Then maybe you shouldn’t have married each other! I want to yell.

“Could you maybe … talk to each other?” I suggest at last.

“Yes! Yes, that’s it,” says Lottie, as though I’ve cracked some fiendish code. “We’ll learn it all. Give me a list of the stuff I need to know.” She sounds determined. “Toothpaste, name of mother, favorite meals … Can you text all the questions to me?”

“No, I can’t,” I say firmly. “I’m busy. Lottie, why on earth are you doing this? Why aren’t you lying on the beach?”

“I got talked into it. And now we can’t back out, or we’ll look like we’re not a happy couple. Fliss, this place is mad. It’s Honeymoon Central.”

I shrug. “You knew it would be, didn’t you?”

“I suppose.…” She hesitates. “But I didn’t realize it would be this honeymoon-y. They have loved-up couples everywhere, and you can’t take a step without someone saying ‘Congratulations’ or chucking confetti over you. That bridezilla girl is renewing her vows already, can you believe? She was trying to talk me into doing it too.”

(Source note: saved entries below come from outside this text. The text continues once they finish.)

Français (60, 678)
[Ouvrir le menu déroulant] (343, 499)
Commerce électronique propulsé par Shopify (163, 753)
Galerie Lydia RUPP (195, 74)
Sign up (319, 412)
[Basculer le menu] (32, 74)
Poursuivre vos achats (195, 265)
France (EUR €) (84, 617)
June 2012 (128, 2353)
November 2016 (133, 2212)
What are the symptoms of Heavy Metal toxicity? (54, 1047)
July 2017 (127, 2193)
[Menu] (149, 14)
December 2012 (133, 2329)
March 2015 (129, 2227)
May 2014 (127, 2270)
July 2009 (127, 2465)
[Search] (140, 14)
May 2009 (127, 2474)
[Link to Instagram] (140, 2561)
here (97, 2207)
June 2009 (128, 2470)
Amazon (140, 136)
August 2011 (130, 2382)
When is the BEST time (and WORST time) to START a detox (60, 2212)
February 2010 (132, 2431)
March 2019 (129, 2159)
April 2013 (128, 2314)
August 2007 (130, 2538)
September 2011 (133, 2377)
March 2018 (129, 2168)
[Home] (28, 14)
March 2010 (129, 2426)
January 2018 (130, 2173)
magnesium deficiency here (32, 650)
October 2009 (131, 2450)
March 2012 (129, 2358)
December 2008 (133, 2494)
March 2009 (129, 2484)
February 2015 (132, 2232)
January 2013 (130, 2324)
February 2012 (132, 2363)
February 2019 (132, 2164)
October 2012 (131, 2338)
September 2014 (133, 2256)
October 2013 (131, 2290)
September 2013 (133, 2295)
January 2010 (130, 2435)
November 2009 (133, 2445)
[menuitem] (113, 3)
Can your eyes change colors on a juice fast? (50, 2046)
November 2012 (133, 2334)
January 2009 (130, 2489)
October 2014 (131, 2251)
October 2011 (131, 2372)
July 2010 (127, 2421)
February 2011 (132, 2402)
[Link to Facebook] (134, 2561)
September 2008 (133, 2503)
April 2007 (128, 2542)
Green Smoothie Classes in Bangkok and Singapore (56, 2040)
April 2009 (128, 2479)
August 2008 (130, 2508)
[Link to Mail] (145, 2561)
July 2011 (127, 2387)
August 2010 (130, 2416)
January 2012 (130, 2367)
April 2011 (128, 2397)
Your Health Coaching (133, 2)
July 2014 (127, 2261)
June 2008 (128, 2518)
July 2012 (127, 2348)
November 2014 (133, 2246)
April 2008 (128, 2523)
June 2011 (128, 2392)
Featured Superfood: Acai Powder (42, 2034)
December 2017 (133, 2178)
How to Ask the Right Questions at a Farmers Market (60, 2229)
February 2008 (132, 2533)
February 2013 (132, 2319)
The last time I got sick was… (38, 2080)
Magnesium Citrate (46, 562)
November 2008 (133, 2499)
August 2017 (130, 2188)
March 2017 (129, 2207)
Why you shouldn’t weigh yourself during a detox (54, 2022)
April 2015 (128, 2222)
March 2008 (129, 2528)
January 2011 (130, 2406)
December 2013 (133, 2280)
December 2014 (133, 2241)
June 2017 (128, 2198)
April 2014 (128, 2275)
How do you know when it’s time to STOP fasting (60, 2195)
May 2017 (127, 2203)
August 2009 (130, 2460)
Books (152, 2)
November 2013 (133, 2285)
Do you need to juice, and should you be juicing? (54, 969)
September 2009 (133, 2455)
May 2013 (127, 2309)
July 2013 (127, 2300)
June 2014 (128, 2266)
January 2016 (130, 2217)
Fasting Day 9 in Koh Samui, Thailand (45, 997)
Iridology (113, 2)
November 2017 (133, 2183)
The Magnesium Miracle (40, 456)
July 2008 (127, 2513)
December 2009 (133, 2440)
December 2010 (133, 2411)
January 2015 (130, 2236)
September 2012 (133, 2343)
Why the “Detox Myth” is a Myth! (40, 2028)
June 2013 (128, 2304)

For a moment I’ve forgotten where I am and the whole situation. I’m just chatting with Lottie.

“Sounds like it’s become totally gimmicky.”

“It is a bit.”

“So don’t do the Couples’ Quiz.”

“I have to.” She sounds resolute. “I’m not backing out now. So, should I know where Ben went to high school, all that kind of stuff? What about hobbies?”

My frustration returns in a flash. This is ridiculous. She sounds like someone mugging up, trying to fool an immigration officer. For an instant I consider saying all this to her right now.

But, at the same time, my deeper instincts tell me not to try anything by phone. All that will happen is we’ll have a steaming row and she’ll ring off and get Ben to impregnate her right then and there, probably on the beach in full view of everyone, just to show me.

I need to get out there. Pretend that I simply wanted to surprise her. I’ll assess the territory, let her relax. Then I’ll draw her aside and we’ll have a chat. A frank chat. A long, relentless chat, from which I will not let her escape till she’s seen the whole picture. Really seen it.

This Couples’ Quiz has played into my hands, I realize. She’s going to fall flat on her face in quite a public way. And then she’ll be ripe to hear the voice of reason.

A flight is being announced, and Lottie immediately demands, “What’s that? Where are you?”

“Station,” I lie smoothly. “Better go. Good luck!”

I switch off my phone and look around for Noah. I left him sitting on a plastic chair two feet away, but he’s made his way to the desk and is deep in conversation with an air hostess, who is crouching down and listening intently to him.

“Noah!” I call, and both their heads turn. The air hostess raises a hand in acknowledgment, stands up, and leads him back to me. She’s very curvy and tanned, with huge blue eyes and hair in a bun, and as she approaches I catch a waft of perfume.

“Sorry about that.” I smile at her. “Noah, stay here. No wandering.”

The air hostess is gazing at me, transfixed, and I put my hand to my mouth, wondering if I have a crumb on my lip.

“I just want to say,” she says in a rush, “that I heard about your little boy’s ordeal, and I think you’re all really brave.”

For a moment I can’t find a reply. What the hell did Noah say?

“And I think that paramedic should get a medal,” she adds, her voice trembling.

I look daggers at Noah, who returns my gaze, serene and untroubled. What do I do? If I explain that my son is a complete fantasist, we all look stupid. Maybe it’s easier to go along with it. We’ll be boarding in a minute; we’ll never see her again.

“It wasn’t that big a deal,” I say at last. “Thank you so much—”

“Not a big deal?” she echoes incredulously. “But it was all so dramatic!”

“Er … yes.” I swallow. “Noah, let’s buy some water.”

I hurry him off to a nearby drinks machine, before this conversation can go any further. “Noah,” I say as soon as we’re out of earshot, “what did you say to the lady?”

“I said I want to be in the Olympics when I grow up,” he replies promptly. “I want to do the long jump. Like this.” He breaks free of my grasp and leaps across the airport carpet. “Can I be in the Olympics?”